* TEXT SHOWN:
______________________________
Most of the research has focused on antibody responses, esp. neutralizing antibodies - for two reasons.

1. A reduction in neutralizing-antibody levels correlates with a greater risk of symptomatic disease.
2. Antibodies are easier to study.

Antibody effectiveness appears to be fragile because a few mutations will cause a reduction in their neutralization capacity.

However, T cells appear to be more resilient. They retain their function as ‘killer’ cells and destroy virus-infected cells, thereby limiting the spread of infection and reducing the possibility of serious illness.

T-cells are resilient because their levels do not drop as quickly as antibodies. Also, T cells can recognize many more sites on the spike protein than can antibodies - this allows T cells to cross-recognize even the highly mutated variants.

Link: Read here

A few studies in this regard:

T cell immune response generated by SARS-CoV-2 vaccines is substantially preserved against the Omicron variant.
______________________________
* THE PROBLEM:
Carry on the text about antibody and T cell responses to SARS-CoV-2 variants, starting after its final sentence.

Extracted records:
______________________________
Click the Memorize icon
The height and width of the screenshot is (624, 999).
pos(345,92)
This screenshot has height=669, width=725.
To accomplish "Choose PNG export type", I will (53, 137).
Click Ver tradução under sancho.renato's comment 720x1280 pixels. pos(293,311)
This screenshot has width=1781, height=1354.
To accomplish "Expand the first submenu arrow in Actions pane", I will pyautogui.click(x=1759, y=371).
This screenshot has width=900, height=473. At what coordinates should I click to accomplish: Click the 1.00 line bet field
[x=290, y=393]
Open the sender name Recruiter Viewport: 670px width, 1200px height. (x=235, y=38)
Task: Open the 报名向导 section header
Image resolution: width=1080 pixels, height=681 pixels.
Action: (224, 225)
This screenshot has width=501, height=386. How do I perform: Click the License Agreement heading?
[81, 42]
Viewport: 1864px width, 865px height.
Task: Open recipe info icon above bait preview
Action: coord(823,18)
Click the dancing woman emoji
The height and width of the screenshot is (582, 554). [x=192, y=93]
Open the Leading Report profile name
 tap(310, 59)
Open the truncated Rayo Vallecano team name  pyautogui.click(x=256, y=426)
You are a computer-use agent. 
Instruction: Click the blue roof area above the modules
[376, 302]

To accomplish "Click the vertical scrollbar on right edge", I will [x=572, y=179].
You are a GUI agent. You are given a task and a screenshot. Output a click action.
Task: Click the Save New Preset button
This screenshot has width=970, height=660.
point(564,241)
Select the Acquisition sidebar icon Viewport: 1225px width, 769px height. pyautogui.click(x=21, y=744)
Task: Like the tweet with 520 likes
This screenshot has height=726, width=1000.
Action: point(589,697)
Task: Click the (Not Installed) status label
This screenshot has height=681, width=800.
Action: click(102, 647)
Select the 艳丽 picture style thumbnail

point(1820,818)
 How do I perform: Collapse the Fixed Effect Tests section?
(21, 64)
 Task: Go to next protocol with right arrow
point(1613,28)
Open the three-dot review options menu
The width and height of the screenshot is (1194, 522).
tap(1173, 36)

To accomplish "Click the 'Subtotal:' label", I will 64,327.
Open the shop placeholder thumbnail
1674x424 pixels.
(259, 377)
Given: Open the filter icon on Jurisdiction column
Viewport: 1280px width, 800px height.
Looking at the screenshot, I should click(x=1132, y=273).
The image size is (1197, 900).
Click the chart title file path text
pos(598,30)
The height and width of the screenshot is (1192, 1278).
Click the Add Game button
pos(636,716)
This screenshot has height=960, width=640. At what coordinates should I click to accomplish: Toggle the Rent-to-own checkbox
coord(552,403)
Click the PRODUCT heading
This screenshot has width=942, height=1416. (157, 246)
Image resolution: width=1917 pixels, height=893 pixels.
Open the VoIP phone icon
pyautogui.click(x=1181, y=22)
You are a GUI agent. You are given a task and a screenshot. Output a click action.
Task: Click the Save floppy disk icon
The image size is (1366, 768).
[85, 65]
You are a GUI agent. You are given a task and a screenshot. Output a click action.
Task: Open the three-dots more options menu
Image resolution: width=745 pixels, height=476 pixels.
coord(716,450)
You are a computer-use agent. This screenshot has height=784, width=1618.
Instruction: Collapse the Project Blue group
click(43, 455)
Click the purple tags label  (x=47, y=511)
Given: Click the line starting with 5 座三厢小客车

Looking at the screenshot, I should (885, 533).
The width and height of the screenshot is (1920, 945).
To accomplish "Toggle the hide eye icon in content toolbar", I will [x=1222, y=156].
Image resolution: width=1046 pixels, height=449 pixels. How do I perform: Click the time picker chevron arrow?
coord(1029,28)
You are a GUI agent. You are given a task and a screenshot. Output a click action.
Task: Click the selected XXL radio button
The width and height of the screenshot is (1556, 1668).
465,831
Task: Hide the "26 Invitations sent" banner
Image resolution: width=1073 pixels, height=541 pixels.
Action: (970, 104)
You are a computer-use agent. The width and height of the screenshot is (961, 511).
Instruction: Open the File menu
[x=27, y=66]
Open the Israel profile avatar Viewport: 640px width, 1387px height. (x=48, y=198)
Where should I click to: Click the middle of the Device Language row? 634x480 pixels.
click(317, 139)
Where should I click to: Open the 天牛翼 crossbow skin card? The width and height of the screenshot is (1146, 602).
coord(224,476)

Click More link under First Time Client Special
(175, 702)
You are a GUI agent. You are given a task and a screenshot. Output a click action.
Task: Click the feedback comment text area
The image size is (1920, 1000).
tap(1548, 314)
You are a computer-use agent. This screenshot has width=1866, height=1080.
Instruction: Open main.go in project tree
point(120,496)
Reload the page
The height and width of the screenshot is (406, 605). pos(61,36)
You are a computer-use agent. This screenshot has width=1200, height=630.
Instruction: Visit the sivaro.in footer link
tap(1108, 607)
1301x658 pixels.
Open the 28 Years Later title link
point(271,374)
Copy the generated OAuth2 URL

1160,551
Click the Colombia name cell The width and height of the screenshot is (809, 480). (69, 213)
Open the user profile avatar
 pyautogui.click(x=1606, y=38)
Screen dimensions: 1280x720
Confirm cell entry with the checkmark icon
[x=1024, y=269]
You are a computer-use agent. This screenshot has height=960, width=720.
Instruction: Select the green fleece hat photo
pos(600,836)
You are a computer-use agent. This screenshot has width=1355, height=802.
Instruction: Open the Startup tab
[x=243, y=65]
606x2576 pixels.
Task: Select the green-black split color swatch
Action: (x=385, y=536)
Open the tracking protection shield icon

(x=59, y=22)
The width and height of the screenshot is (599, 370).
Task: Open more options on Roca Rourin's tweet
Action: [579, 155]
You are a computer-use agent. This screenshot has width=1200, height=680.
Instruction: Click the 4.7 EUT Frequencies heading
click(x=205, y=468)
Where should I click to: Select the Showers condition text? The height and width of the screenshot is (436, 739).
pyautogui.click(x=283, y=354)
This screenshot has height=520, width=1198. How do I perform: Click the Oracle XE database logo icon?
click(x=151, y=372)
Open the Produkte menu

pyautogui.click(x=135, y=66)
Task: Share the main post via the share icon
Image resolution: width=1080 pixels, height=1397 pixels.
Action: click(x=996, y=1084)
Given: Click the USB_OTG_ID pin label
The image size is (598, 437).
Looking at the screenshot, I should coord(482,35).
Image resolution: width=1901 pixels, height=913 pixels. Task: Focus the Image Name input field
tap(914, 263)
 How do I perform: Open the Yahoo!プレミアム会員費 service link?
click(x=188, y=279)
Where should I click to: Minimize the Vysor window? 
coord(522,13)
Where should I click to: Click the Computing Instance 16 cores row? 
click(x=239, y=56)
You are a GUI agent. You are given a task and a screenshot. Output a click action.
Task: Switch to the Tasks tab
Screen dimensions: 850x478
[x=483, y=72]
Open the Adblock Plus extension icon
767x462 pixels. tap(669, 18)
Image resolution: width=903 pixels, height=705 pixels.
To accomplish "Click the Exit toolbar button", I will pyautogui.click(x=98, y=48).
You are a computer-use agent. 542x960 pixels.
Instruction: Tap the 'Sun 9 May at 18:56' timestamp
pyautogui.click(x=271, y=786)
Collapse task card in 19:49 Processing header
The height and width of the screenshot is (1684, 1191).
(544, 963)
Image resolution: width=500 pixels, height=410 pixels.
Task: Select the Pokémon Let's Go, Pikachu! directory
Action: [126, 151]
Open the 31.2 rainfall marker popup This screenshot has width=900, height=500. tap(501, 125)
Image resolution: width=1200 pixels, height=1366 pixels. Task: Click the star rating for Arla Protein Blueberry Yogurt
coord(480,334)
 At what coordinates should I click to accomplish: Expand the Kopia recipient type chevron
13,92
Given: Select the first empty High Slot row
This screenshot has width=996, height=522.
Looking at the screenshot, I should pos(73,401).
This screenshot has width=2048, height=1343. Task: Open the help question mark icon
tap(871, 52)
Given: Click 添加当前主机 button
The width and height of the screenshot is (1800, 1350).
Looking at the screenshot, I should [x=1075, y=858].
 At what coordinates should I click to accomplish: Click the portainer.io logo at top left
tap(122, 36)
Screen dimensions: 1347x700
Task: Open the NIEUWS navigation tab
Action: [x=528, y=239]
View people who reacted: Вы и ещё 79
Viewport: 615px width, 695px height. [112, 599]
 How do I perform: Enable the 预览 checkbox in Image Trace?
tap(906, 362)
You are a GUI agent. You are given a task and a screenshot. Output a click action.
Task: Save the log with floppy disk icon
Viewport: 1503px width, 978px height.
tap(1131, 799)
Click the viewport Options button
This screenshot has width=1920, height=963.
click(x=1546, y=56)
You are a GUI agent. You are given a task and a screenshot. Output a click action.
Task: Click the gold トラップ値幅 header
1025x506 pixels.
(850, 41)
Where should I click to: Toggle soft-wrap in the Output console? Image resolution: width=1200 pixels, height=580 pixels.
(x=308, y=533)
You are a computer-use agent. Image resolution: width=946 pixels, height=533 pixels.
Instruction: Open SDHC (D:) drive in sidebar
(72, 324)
______________________________
* ANSWER SECTION:
CD4+ T cells:

The proportion of CD4+ T cell epitopes potentially affected is 20%. However, the immunity loss mediated by CD4+ T cells could be slightly above 30% - the reason being that some of the affected epitopes are relatively more immunogenic.

CD8+ T cells:

The estimated loss for CD8+ T cells is approximately 20%.

The overall loss in protection:

The reduction observed in T cell immunity is significantly higher than that observed against other variants. If we combine T cell immunity loss with the substantial antibody neutralization loss, the overall protection provided by SARS-CoV-2 vaccines could be significantly lower.

Conclusion:

Though there is a 20-30% loss in T-cell immunity, authors expect the remaining 70 - 80% of on-target T cells induced by SARS-CoV-2 vaccines to reduce morbidity and mortality from Omicron infection.

Link: Read here

T cell responses induced by previous infection or vaccination remain robust against the Omicron variant.

Omicron’s extensive mutations have resulted in reduced susceptibility to neutralizing antibodies. However, most T cell responses, induced by vaccination or natural infection, have been able to cross-recognize the new variant.

Well-preserved T cell immunity to Omicron is likely to contribute to protection from severe COVID-19. The findings of this study supported the early clinical observations from South Africa.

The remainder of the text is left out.